Crimean Tatar leader Mustafa Dzhemilev has addressed the United Nations and the European Parliament with documented evidence of human rights abuses in Crimea, specifically the targeting of Crimean Tatars. After an informal closed meeting on March 19 at the United Nations headquarters about Crimea’s human rights situation (that was boycotted by Russia, and not attended by China and Venezuela), Mr. Dzhemilev said, “The Crimea that used to be a tourist area is being turned into a military base … and the most alarming is that Crimea is likely to return into a nuclear weapons base.” He added, “There are no freedoms and rights in Crimea right now… those who stand up for their beliefs, and first of all for their willingness to go back to become part of Ukraine, are being repressed.”

It has also been a year since the killing of 39-year-old Reshat Ametov, a Crimean Tatar who was abducted in Symferopol by uniformed assailants; his body was found in a warehouse with signs of torture. The Crimean authorities consistently deny that so-called Crimean self-defense forces had anything to do with it, even though video evidence showed that uniformed men outside the Council of Ministers in Symferopol were responsible.
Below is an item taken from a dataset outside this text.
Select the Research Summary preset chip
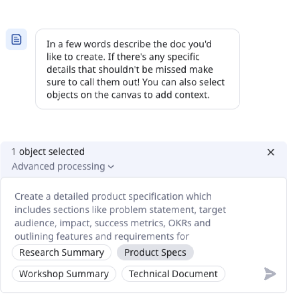Image resolution: width=292 pixels, height=296 pixels. click(62, 253)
In another blunder, the EU has tied economic sanctions to the fulfillment of the Minsk agreements, but nothing in those agreements says anything about Crimea. The fact that these two issues are separate will give Moscow leverage in mitigating Europe’s response, as Andrii Klymenko’s report (sponsored by the Atlantic Council with Freedom House and the McCain Institute) on human rights abuses in Crimea noted (see story on page 1). We will know more about where the EU stands on Crimea after its summit in June. Some of the current sanctions against Russia and its proxies are set to expire in July, while others are set until December as per the Minsk agreements.
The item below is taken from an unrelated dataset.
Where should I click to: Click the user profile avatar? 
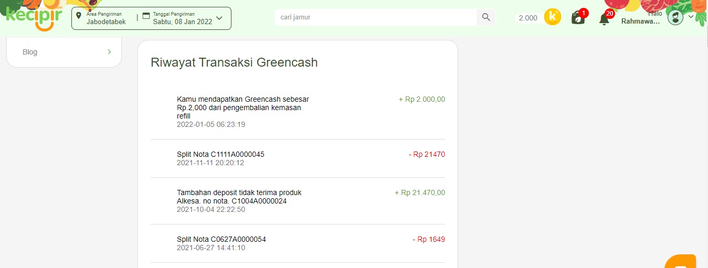[675, 17]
President Vladimir Putin has more time to cause more problems, as the U.S. and its European allies have ruled out barring Russia from the Society of Worldwide Interbank Financial Transactions (SWIFT), saying that would penalize too many legitimate companies that trade with Russia. However, two-dozen Iranian banks were cut off from the SWIFT system in 2012, in a move the U.S. Treasury Department called “unprecedented and extraordinary.”

Will the second year of Russian occupation in Crimea bring a more effective response from the international community as Russia tightens the screws against those who are resisting the Kremlin? Or is Russian occupation a cancer that will be allowed to spread due to insufficient action?